*** Opening of RECORDS ***
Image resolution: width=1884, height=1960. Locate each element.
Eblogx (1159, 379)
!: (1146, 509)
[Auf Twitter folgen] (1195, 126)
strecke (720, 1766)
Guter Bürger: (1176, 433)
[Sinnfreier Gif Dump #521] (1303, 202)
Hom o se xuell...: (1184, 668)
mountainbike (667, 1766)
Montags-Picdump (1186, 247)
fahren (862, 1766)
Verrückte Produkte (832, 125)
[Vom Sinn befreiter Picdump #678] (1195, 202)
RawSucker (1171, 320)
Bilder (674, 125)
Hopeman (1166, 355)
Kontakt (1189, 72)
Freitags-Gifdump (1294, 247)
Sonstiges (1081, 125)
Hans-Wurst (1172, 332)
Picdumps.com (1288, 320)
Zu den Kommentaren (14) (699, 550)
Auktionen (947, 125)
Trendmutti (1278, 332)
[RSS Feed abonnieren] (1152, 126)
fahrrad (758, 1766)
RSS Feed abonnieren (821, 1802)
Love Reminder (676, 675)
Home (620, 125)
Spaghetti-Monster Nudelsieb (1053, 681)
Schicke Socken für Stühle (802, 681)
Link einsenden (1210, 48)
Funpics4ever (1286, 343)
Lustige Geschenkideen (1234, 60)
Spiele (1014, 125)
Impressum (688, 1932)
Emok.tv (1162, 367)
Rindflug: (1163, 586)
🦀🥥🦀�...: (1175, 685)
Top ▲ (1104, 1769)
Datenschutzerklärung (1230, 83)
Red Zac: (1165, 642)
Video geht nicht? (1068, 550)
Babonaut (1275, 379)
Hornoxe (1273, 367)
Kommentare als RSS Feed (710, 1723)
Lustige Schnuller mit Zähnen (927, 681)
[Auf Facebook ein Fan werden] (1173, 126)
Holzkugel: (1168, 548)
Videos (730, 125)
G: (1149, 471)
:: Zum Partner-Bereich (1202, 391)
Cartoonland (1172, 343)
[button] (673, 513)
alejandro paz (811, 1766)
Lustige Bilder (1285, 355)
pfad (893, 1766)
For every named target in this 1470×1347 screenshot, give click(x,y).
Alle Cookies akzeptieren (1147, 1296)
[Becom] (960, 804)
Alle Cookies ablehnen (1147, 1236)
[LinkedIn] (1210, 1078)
*** Close of RECORDS ***
EXERCISE DETAILS
Scan the material and collect every line that contains "abonnieren".

WRITTEN ANSWER
[RSS Feed abonnieren] (1152, 126)
RSS Feed abonnieren (821, 1802)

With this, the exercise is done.